Source document ->
- Opening Delimiter -

Equity and balanced accounts outperformed their benchmarks during a robust third quarter. The overall environment was bolstered by the Fed’s continued wave of liquidity and a “V”- shaped recovery in economic activity. While our concentration in technology/growth stocks has been successful in general, holdings in two semiconductor stocks created particular value during the quarter. Our position in the leading provider of accelerated computing chips outperformed as its addressable market expanded beyond cloud and hyper scale users to enterprise and edge applications. Similarly, the preeminent provider of wireless phone technology delivered outsized gains due to the current transition to the 5G standard. As continued outperformance resulted in an increase in our technology sector weighting, we trimmed positions as a risk control measure. Nonetheless, we remain overweight this growth sector.
Looking forward, the only thing certain about the fourth quarter is that it holds much uncertainty. However, it is important to remember that capital markets have already identified the “known unknowns” and are likely to have already “discounted” or incorporated many of these issues into stock prices. Our take on these unknowns includes:
As of this writing, the market is gyrating with the prospects of a pre-election stimulus bill. Previous trillion dollar packages helped prevent a downward spiral in which job losses would have reduced spending, in turn forcing businesses to cut additional jobs. On a very near-term basis, passage faces steep odds since the clock is ticking and it requires the support of the President, Speaker of the House, and Senate Majority Leader, all with very different agendas. Although the current economic recovery may be slowing its brisk pace (“V”), the direction should remain intact regardless of immediate passage of stimulus. Investors are likely to view the issue of additional fiscal support as more of a “when” rather than an “if”. In other words, the likelihood of stimulus increases after the election, particularly under a “Blue Wave” scenario.

- Closing Delimiter -

Task goal ->
Please decide whether each statement below agrees with the market commentary above, answering yes or no and quoting the words from the commentary that settle it.
1. Technology positions were trimmed as a risk control measure.
2. After the trimming, the accounts were no longer overweight the technology sector.
3. Near-term passage of the stimulus bill requires the support of the President, Speaker of the House, and Senate Majority Leader.

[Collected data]
- Opening Delimiter -

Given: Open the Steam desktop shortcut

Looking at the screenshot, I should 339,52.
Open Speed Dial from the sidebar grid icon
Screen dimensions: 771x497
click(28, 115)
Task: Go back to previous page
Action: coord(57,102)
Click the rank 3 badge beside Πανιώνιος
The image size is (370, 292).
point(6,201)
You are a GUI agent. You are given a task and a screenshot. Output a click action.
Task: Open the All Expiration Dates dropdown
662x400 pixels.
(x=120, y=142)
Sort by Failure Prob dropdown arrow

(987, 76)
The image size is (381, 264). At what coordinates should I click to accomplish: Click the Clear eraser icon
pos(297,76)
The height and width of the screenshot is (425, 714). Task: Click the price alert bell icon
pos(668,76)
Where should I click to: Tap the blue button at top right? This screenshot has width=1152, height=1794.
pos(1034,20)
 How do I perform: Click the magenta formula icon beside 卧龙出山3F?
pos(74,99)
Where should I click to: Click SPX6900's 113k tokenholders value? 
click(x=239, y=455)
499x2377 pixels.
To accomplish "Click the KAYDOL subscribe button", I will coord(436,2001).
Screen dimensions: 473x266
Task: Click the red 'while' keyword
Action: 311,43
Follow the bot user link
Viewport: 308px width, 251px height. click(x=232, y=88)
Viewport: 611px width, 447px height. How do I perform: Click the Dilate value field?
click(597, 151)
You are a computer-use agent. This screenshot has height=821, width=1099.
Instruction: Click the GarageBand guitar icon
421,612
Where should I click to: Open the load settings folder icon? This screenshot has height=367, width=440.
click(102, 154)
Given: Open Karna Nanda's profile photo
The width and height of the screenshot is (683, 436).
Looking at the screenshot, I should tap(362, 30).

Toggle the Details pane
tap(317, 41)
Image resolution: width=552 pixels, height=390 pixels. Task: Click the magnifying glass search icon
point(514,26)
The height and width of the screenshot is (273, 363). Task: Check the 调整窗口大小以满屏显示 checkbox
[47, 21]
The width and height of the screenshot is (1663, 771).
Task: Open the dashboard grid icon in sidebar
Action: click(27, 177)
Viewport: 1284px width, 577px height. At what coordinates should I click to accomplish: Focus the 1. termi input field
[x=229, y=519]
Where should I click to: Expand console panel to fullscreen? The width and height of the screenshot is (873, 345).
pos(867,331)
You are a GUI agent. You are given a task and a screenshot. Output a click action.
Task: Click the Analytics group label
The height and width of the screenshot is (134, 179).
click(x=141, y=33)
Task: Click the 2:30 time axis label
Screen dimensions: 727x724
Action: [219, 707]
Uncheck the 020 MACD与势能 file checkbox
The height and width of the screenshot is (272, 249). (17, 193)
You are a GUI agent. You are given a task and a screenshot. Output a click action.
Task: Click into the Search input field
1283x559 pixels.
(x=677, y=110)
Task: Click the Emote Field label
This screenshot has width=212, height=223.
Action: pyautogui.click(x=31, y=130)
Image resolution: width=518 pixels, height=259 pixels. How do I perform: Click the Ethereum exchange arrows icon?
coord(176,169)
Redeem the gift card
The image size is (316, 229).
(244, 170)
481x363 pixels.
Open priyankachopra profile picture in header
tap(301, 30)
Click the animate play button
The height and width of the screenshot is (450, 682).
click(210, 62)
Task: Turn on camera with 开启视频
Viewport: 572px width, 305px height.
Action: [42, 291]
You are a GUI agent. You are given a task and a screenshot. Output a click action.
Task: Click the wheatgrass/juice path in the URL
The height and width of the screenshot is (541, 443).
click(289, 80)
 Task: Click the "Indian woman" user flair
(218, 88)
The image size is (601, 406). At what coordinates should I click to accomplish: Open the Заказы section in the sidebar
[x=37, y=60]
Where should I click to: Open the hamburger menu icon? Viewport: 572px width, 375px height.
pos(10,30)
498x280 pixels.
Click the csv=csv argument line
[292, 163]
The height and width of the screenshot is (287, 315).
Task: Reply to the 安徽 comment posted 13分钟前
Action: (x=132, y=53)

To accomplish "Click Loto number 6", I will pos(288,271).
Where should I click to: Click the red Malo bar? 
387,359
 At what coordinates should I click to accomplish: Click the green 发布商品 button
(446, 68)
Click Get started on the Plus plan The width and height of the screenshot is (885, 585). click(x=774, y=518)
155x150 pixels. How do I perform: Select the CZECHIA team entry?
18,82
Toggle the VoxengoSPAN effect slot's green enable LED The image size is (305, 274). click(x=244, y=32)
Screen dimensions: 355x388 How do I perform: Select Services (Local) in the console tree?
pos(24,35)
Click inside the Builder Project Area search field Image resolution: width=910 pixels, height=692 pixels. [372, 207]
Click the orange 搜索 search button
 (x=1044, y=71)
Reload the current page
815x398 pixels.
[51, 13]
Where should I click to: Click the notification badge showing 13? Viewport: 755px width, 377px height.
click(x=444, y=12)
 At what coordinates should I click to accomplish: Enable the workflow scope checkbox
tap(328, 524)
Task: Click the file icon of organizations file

- Closing Delimiter -

Answer area ->
1. Yes: "we trimmed positions as a risk control measure."
2. No: "Nonetheless, we remain overweight this growth sector."
3. Yes: "it requires the support of the President, Speaker of the House, and Senate Majority Leader"